I have always been drawn to portraiture. It is by far the oldest form but nonetheless has managed to evolve throughout it’s troubled life. Revered by Flemish painters and deemed decadent and old fashioned by Avant-gardists, portraiture today holds a great challenge for contemporary artists. How does one create a new objectivity within such an established tradition? This question is at the forefront of my work.
I am always reluctant to exclusively call my work ‘Drawing’, since technically, I feel closer to the discipline of painting. These works are done using water-colour pencil on paper. Upon discovering water-colour pencils; I found that unlike wax crayons their pigment was soft enough to blend and layer colours on top of each other; much as one would with paint. Since I use dry water-colour pigment straight from the pencil, I am able to maintain rich tones, which would otherwise be diluted with water. The process is very similar to egg tempera painting where the artist works by layering small hatches of color. Throughout my many affairs with oil painting and drawing, I return again and again to this technique since it fulfills both worlds for me in one.
I work primarily from three quite opposing points of influence; the Flemish school, Symbolist and Secessionist artists, and the German Neue Sachlichkeit period of the twenties. I love the level of realism that Flemish painters achieved yet I am drawn more to Impressionist pallet that Symbolist and Secessionist painters used.

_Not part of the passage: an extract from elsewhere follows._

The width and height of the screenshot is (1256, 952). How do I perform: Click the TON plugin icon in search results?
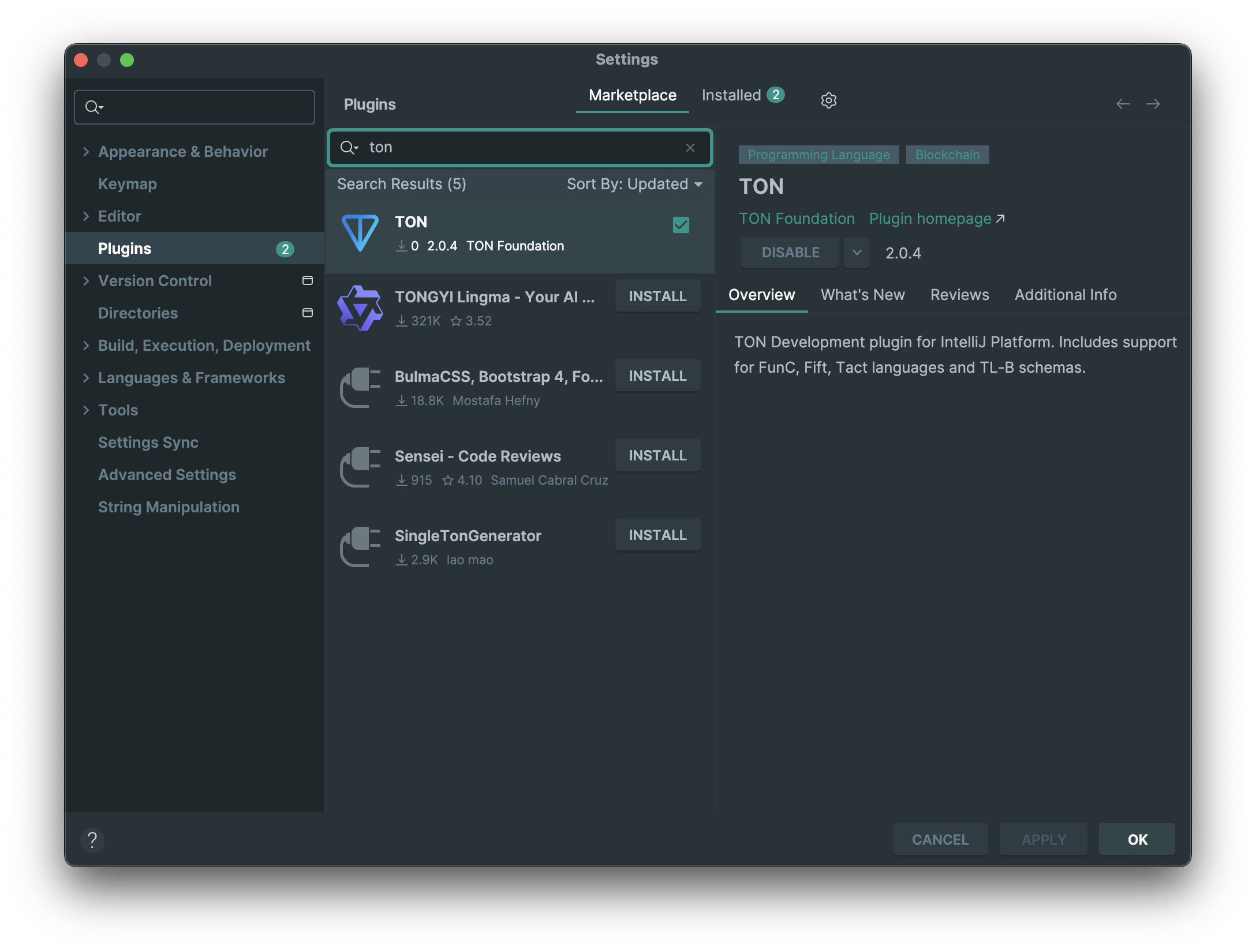tap(360, 233)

Thematically, my goal is to create a narrative that is not exclusive to the sitter of the portrait. I like to use unobvious symbols and dream imagery for, in this way, I can avoid a collective narrative. Much in the same way that a reader will juxtapose their own image onto the main protagonist, I wish for viewers to look at my portraits and find a particular character who is a mirror of themselves and who, in turn, they can attach a story to.